----- Entries supplied

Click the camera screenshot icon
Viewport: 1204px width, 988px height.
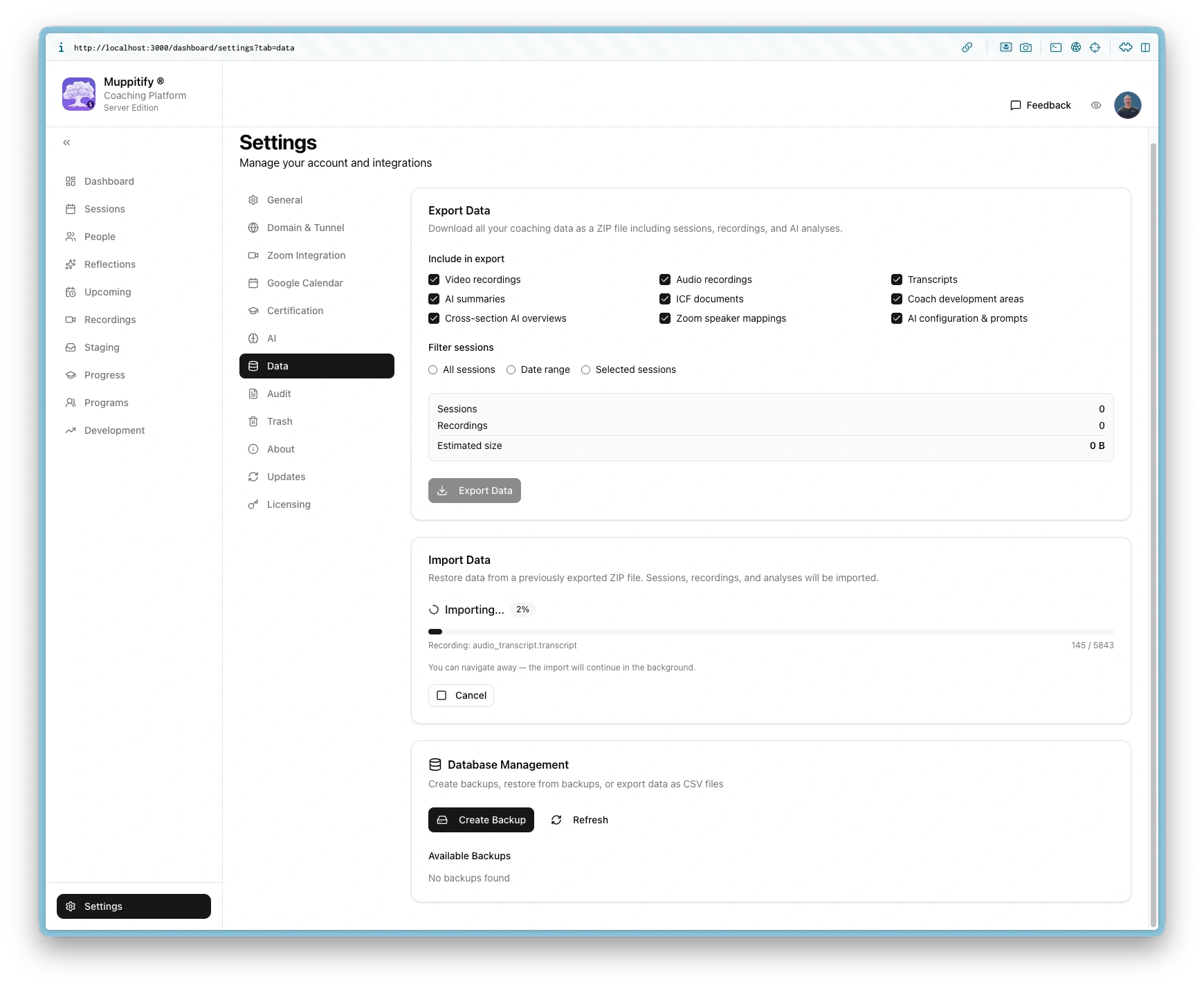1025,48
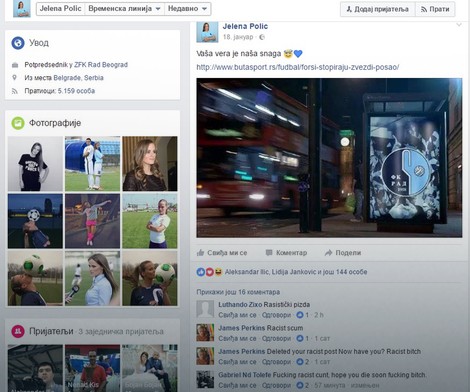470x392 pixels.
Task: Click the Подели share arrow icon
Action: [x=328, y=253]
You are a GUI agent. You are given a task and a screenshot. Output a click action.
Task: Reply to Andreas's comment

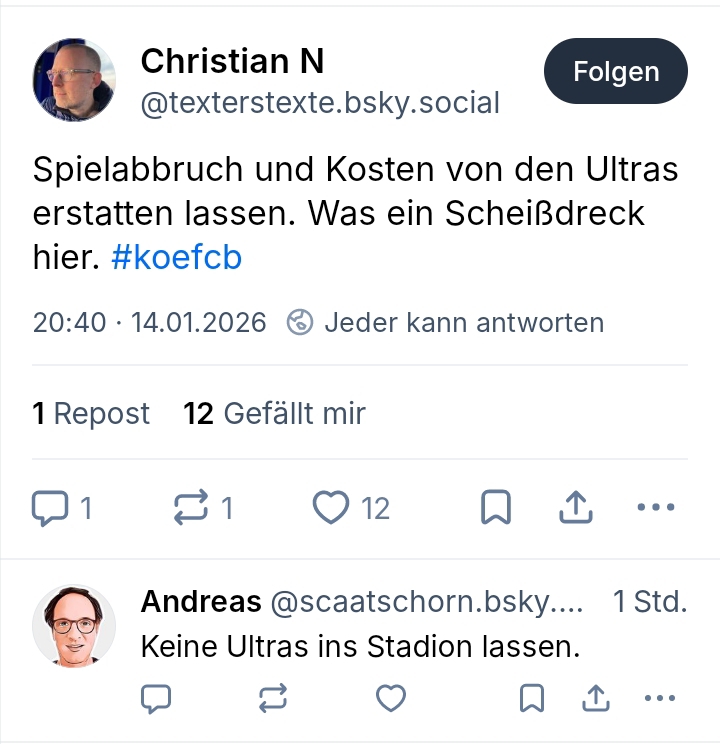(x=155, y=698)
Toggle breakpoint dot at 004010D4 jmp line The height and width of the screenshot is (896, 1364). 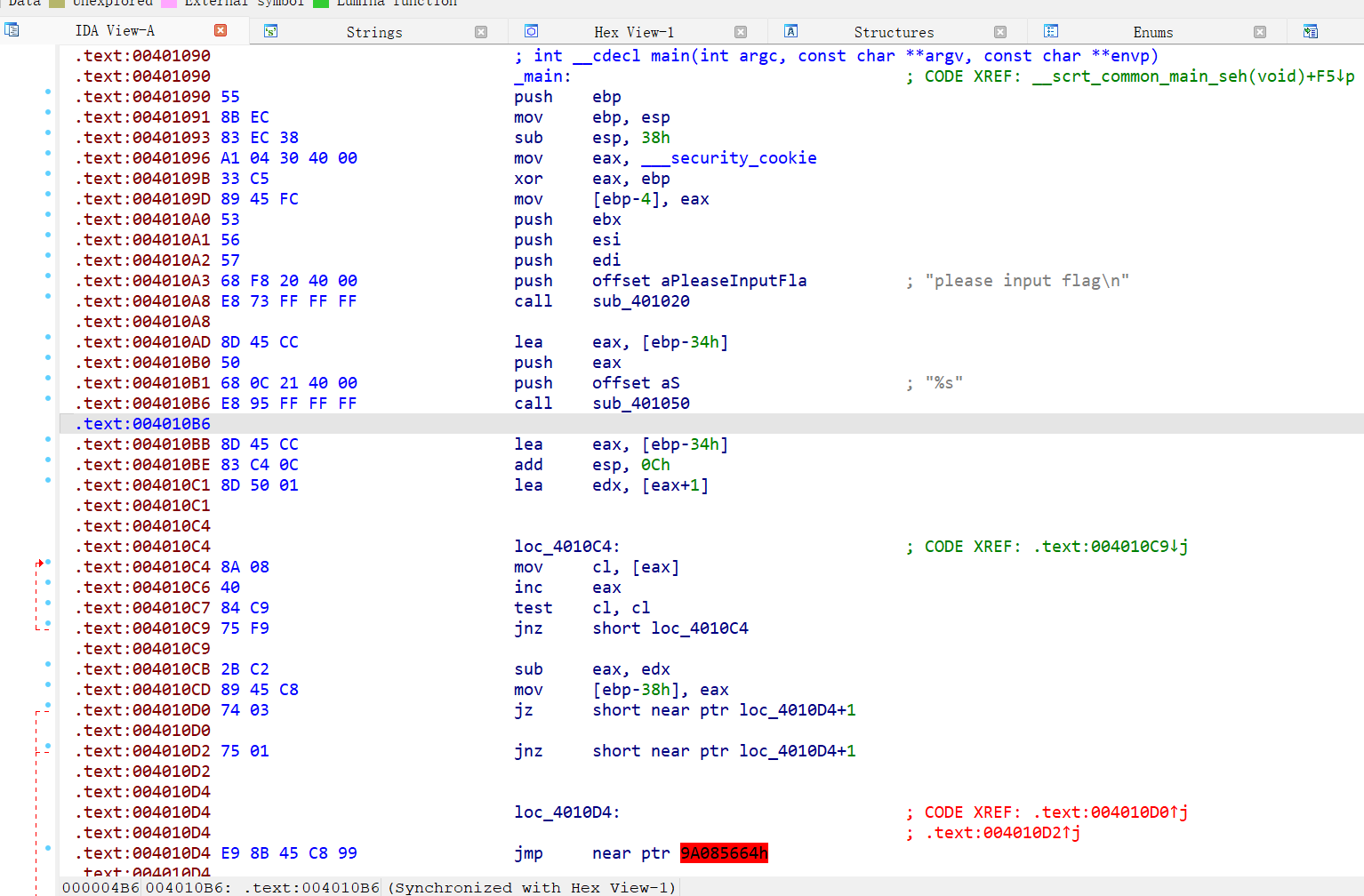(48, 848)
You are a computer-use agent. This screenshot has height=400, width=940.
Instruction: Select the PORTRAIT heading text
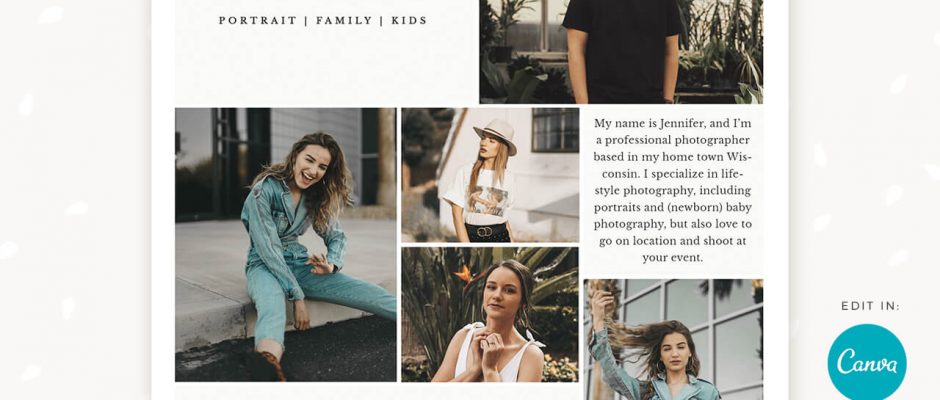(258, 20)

----------
----- Entries supplied

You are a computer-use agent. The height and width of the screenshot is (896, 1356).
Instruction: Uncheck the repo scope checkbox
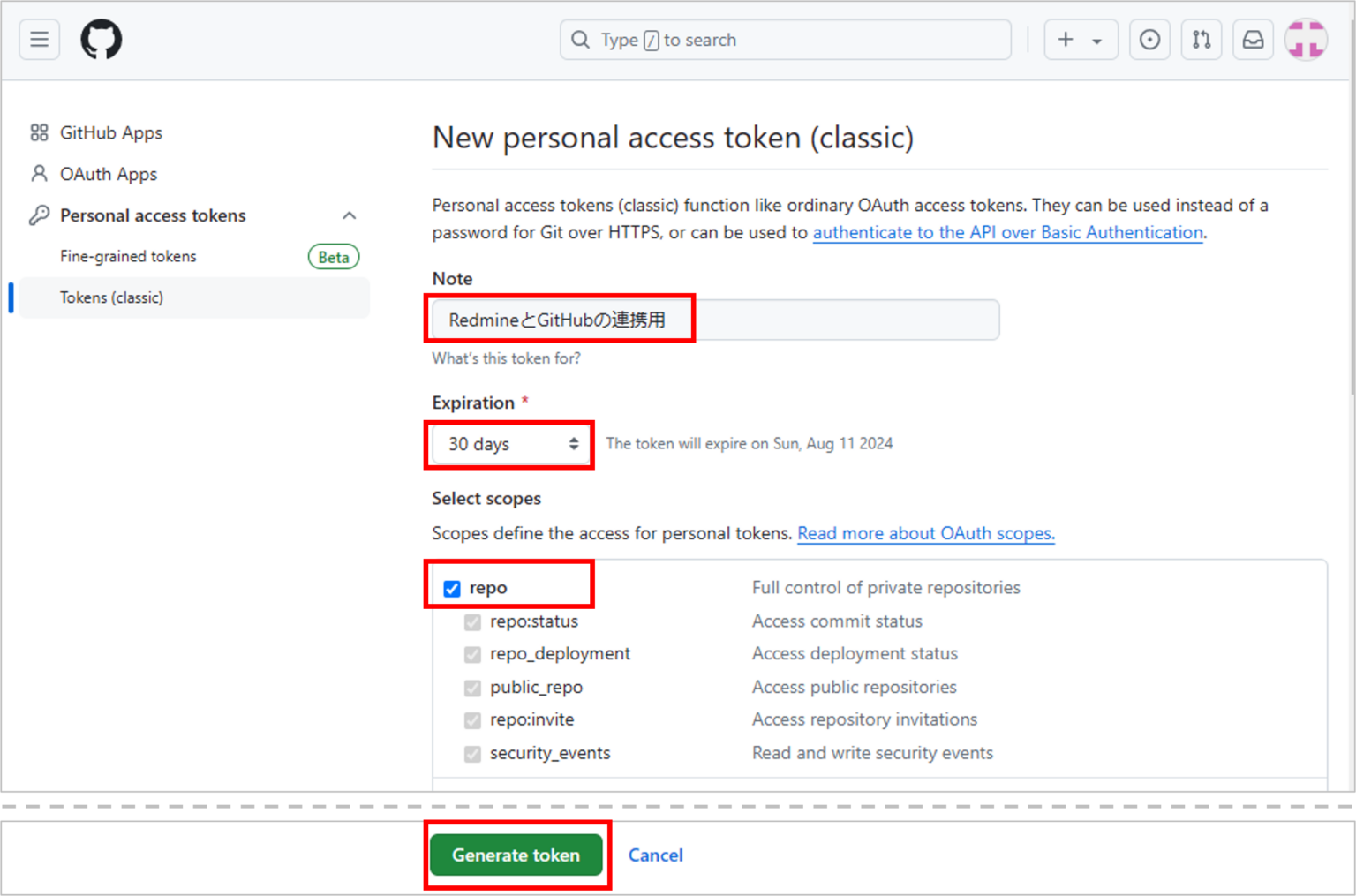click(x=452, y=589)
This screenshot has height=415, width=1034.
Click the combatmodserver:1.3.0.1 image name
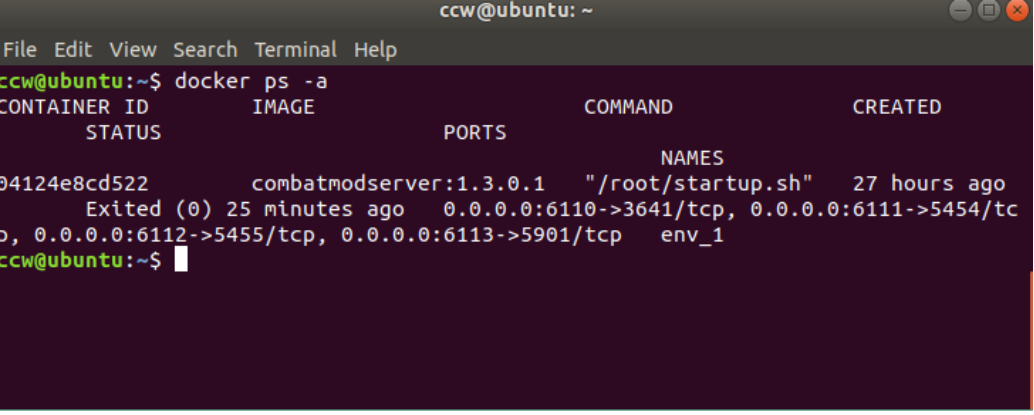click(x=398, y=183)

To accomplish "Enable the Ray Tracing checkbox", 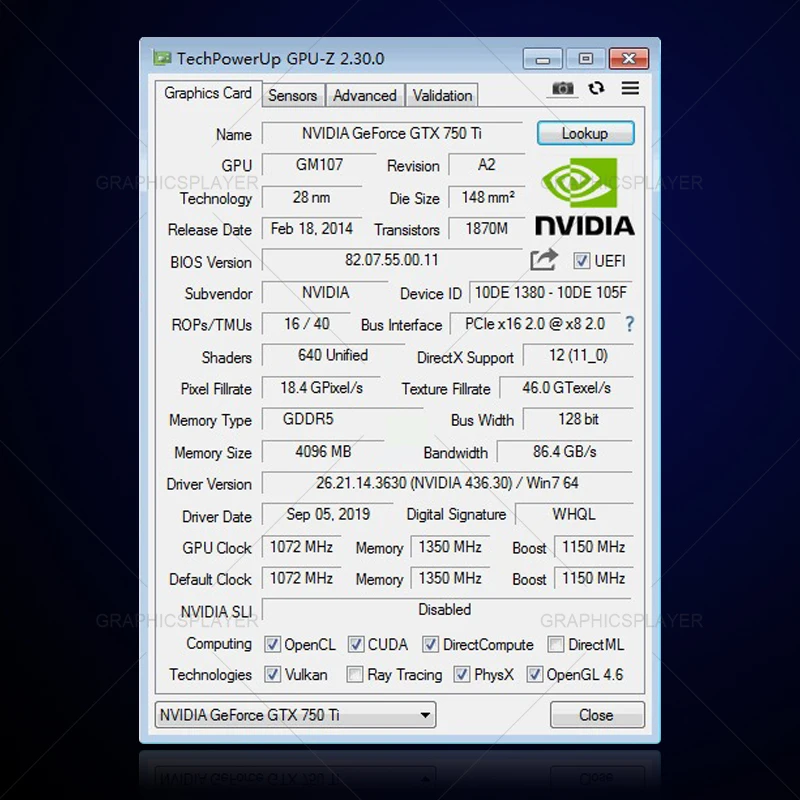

----------

• What the exercise asks
If a line in the entries above includes "agent", count it; report the total alone.

• Answer space
3